Wednesday 4 January 2012

Screen Scrapping using Python

This blog gives an idea on scrapping a web page into a valid data.I would like to share my experience in screen scrapping.

I wrote a program in python that parses the web page and gives only the required data.  
I tried this with this site http://old.rajinifans.com/movie_database/movie_list_detail.php.

When looked close into the source of the page the pattern of line was almost similar to all data. And another observation confirmed that the data is contained in lines with a constant no. of lines between them.

import urllib
u=urllib.urlopen("http://old.rajinifans.com/movie_database/movie_list_detail.php")
c=u.readlines()


First the content of the site is read. I found the following pattern of lines repeated in the site
color:black"><font size="1">Apoorva Raagangal</font></span></td>

So I took that value as string and replaced to empty string

opentag=' color:black"><font size="1">'
closetag='</font></span></td>'
closetag2='&nbsp;&nbsp;&nbsp; <br>'
for line1 in c:
 i=i+1
 a=481
 if(i==a):
  s=line1
  s=s.replace(opentag,'')
  s=s.replace(closetag,'')
  print "Name : "+s+"\n"


When a match for the line number is found, the unwanted part of it is replaced and the remaining part(the required data) is displayed as and then.

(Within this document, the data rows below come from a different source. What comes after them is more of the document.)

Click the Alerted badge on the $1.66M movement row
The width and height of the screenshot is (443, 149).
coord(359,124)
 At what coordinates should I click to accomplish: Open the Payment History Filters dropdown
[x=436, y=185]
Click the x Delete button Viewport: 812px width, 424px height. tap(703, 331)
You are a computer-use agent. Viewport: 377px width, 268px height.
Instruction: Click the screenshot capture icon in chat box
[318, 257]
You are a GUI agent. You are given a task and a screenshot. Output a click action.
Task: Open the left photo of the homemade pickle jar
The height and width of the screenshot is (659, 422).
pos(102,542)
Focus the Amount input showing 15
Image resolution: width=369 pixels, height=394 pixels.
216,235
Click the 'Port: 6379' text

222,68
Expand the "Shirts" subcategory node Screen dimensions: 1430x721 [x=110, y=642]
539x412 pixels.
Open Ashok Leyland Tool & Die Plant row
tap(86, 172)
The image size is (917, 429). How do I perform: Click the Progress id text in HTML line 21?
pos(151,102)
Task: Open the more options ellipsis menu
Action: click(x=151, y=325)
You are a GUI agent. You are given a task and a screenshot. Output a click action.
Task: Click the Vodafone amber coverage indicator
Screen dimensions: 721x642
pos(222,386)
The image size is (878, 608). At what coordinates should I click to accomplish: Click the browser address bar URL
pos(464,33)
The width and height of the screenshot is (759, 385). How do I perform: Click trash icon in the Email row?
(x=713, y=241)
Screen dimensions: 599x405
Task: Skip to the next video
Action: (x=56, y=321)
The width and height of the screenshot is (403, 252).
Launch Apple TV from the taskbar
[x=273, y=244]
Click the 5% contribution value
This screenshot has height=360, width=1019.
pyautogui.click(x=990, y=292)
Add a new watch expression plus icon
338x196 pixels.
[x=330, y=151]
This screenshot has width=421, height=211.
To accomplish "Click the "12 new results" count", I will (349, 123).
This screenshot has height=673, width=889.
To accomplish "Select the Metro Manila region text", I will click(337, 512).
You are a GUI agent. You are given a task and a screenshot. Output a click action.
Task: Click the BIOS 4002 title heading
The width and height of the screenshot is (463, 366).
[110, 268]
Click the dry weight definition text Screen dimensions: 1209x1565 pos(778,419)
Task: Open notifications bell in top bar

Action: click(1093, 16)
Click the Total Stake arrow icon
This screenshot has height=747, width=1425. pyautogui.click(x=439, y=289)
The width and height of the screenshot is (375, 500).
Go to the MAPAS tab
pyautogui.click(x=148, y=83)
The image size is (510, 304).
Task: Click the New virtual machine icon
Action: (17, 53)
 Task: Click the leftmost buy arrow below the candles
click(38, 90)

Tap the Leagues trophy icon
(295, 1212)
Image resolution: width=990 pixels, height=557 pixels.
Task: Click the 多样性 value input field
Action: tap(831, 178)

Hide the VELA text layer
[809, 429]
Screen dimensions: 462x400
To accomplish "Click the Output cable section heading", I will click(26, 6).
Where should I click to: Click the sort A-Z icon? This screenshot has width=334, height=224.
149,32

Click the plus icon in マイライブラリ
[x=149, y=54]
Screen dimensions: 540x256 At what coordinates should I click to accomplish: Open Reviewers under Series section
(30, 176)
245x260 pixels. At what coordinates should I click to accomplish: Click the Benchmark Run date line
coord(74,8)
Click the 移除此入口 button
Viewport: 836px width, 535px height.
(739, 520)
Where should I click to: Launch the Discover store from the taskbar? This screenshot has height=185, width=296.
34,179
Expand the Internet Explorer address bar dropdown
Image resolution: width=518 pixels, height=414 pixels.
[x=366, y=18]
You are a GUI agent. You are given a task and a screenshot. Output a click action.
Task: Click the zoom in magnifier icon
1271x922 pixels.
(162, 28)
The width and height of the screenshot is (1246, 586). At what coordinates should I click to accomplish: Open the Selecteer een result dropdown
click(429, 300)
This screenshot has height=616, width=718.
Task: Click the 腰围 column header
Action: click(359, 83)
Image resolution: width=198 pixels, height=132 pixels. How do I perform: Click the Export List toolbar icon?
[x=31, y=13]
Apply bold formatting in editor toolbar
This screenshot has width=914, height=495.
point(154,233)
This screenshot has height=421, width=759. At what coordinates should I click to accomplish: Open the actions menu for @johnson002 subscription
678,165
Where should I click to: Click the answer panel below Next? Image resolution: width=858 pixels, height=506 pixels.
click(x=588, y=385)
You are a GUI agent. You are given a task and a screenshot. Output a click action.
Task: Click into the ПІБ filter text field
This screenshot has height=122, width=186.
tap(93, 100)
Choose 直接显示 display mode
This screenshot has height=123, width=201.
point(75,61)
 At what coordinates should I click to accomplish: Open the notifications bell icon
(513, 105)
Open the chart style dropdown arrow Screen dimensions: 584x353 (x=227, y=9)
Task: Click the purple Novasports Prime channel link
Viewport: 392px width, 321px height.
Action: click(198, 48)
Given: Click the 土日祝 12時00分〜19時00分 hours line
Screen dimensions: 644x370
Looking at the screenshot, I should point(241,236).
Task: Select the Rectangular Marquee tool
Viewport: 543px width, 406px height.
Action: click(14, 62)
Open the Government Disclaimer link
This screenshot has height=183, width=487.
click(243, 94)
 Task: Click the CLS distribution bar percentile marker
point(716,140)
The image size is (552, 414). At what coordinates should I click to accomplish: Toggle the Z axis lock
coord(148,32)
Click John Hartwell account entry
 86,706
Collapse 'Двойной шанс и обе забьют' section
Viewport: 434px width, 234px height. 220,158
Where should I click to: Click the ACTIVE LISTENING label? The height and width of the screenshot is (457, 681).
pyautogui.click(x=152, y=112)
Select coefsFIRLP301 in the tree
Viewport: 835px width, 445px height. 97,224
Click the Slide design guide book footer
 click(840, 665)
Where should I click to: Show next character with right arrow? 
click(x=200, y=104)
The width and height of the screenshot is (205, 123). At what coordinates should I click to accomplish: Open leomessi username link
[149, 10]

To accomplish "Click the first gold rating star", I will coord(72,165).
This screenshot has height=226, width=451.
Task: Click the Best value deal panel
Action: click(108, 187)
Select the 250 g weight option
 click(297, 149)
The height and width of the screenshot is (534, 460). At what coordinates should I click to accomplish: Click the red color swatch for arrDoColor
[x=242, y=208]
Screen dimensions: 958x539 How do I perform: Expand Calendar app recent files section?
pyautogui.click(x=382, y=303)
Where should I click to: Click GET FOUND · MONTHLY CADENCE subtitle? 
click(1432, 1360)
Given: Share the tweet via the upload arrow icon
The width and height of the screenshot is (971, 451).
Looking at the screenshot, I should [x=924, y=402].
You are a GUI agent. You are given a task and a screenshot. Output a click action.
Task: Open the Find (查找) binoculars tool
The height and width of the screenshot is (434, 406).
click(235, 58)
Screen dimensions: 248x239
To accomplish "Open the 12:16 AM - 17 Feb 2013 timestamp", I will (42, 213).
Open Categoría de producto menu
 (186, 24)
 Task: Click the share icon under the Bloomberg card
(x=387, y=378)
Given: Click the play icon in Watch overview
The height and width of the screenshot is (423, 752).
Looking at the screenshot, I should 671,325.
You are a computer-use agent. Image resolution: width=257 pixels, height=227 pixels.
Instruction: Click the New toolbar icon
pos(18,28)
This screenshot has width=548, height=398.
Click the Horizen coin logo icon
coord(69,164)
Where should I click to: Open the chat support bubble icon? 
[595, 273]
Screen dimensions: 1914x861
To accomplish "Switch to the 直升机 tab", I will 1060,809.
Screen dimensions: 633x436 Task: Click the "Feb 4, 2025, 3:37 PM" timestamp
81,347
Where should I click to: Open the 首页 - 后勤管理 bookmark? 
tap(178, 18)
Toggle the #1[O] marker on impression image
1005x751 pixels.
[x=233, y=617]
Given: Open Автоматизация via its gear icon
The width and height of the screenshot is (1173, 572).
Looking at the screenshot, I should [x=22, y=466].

We can also also write regular expression for the repeating pattern and exclude those pattern.Also the unwanted pattern can be removed using either the split method of string or re.

By repeating the if block for some more line numbers the first row of data is retrieved. To retrieve the whole data the line number check can be neglected and using the pattern check the data can be displayed. 

Name : Apoorva Raagangal

Language            : Tamil

Producer : P.R.Govindarajan
                          Duraiswamy

Director : K.Balachander

Music By : M.S.Viswanathan

Lyrics By : Kannadasan

Playback Singers: Yesudas
                         Vani Jairam
                         Sasikala
                         Sheik Mohamed

Male artists : Kamalahasan
                       Rajnikant
                       Sundarrajan
                       Nagesh

Female Artists : Srividya
                      Jayasudha

Released On : 18.08.1975


For every site the pattern of data always differs. Depending on the found pattern we can go in for various ways to scrap.